Tout cela est-il bon ou mauvais signe ? L’âge de ces protagonistes démontre-t-il qu’on a (enfin) dépassé un jeunisme discriminatoire pour les actrices ? Ou bien reflète-t-il plus simplement celui des cinéastes… ou celui du public ciblé ? La moyenne d’âge des cinéastes sélectionnés en compétition était cette année de 60 ans, les femmes étant nettement plus jeunes (51 ans), alors que les hommes avaient en moyenne 64,6 ans. Deux réalisateurs ont même dépassé les 80 ans. Annoncé comme le dernier film de Ken Loach (86 ans), The Old Oak est aussi malheureusement le film de trop, une sorte de feel-good movie humaniste, sans la colère ni le mordant habituels du réalisateur. Marco Bellocchio (83 ans) continue en revanche avec brio, dans L’Enlèvement, son salutaire combat contre toutes les formes d’abus de pouvoir, surtout s’ils émanent du Vatican. Son film raconte l’enlèvement, au XIXe siècle, d’un enfant juif par le pape Pie IX qui – sous prétexte que le bambin aurait été baptisé en secret par une servante – se dit obligé de lui assurer une éducation catholique relevant du bourrage de crâne. Il montre aussi une caste de privilégiés s’accrochant à leurs prérogatives, alors même que le monde est en train de changer. Ce qui est finalement une assez juste représentation de ce que nous vivons aujourd’hui.
1 Sauf indication contraire, tous les films mentionnés ont été présentés en compétition officielle.
2 https://tinyurl.com/weinstein-me-too (toutes les pages Internet auxquelles il est fait référence dans cette contribution ont été consultées pour la dernière fois le 11 juin 2023).
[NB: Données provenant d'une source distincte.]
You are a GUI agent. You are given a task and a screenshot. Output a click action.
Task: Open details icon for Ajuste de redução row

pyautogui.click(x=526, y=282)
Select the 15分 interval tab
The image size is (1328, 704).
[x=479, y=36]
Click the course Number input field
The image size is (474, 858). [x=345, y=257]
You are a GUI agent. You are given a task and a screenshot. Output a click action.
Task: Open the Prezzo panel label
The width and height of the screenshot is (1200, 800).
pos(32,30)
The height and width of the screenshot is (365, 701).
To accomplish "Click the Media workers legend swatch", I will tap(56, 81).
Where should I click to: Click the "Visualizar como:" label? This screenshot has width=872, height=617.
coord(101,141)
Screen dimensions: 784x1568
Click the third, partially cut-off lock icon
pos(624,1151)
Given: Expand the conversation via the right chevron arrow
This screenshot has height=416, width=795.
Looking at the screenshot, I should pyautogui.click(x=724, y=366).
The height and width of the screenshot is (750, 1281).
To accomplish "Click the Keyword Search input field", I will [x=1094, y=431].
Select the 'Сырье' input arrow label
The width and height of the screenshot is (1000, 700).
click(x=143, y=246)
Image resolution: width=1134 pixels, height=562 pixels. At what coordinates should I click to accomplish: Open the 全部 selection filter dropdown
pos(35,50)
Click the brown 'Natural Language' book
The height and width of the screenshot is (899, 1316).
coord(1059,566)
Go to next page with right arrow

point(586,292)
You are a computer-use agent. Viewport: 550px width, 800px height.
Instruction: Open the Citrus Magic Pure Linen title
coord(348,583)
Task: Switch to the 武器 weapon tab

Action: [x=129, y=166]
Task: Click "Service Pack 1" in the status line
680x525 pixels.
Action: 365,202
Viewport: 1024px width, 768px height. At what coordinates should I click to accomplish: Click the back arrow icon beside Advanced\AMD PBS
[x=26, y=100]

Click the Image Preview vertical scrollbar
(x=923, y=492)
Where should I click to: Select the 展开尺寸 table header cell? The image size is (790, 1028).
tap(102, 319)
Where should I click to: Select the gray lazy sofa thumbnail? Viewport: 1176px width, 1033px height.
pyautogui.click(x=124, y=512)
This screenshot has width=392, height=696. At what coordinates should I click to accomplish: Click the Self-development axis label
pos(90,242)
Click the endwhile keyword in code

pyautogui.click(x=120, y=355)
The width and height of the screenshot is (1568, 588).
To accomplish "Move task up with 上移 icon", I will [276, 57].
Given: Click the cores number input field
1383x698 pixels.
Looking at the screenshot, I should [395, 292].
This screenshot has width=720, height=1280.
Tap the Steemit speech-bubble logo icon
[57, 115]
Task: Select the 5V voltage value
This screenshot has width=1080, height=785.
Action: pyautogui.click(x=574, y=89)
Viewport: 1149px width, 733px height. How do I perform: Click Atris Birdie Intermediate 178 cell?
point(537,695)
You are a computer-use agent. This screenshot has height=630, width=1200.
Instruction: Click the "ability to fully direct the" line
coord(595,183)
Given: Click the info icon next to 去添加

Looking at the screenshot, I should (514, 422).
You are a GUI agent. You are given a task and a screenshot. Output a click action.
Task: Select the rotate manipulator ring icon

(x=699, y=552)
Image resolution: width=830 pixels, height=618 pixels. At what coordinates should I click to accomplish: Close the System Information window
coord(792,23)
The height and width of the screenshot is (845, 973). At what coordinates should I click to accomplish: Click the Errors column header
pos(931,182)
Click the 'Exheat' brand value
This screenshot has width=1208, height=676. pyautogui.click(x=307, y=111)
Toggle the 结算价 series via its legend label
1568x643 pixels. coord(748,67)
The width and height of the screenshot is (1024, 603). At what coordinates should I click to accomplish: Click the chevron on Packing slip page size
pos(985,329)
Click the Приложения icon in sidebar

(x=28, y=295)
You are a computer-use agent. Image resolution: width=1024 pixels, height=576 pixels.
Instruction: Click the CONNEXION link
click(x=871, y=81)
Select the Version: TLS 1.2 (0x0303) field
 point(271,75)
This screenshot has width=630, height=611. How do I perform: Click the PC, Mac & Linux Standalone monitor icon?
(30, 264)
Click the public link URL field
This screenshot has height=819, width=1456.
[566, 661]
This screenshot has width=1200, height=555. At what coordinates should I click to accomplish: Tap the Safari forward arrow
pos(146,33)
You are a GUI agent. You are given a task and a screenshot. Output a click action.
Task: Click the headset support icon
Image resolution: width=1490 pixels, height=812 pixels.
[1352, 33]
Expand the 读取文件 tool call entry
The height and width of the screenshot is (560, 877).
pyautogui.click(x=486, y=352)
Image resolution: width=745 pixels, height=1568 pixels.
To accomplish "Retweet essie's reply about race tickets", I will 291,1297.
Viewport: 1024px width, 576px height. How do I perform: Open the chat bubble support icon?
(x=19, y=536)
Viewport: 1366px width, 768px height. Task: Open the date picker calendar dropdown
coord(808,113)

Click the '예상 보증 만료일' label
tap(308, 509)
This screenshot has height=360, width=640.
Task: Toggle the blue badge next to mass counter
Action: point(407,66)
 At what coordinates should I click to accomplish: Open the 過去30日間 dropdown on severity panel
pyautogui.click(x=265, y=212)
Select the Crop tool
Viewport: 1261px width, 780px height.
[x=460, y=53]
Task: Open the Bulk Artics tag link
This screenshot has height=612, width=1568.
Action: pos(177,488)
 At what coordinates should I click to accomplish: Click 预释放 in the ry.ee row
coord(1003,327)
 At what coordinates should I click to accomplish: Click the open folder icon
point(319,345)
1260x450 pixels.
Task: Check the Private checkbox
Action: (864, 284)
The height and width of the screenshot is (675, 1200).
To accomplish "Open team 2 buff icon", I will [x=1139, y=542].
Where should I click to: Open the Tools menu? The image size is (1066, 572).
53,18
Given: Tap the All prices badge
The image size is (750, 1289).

3 https://www.dailymotion.com/video/x8l55d7
4 https://tinyurl.com/le-monde-me-too
5 https://tinyurl.com/censure-au-cinema
6 https://www.la-srf.fr/article/discours-douverture-de-la-55e-quinzaine-des-cin%C3%A9astes
7 La chronologie des médias désigne les délais dans lesquels les diffuseurs (salles de cinéma, télévision, DVD/Blu-ray, plateformes SVOD) ont le droit de mettre à disposition une œuvre cinématographique. Bien qu’elle soit prévue dans une directive européenne de 1997, seule la France l’a formellement intégrée dans sa réglementation nationale. C’est cette réglementation qui interdit par exemple qu’un film soit mis à disposition parallèlement en salle et sur une plateforme. D’autres pays utilisent le même concept, mais l’appliquent de façon plus flexible.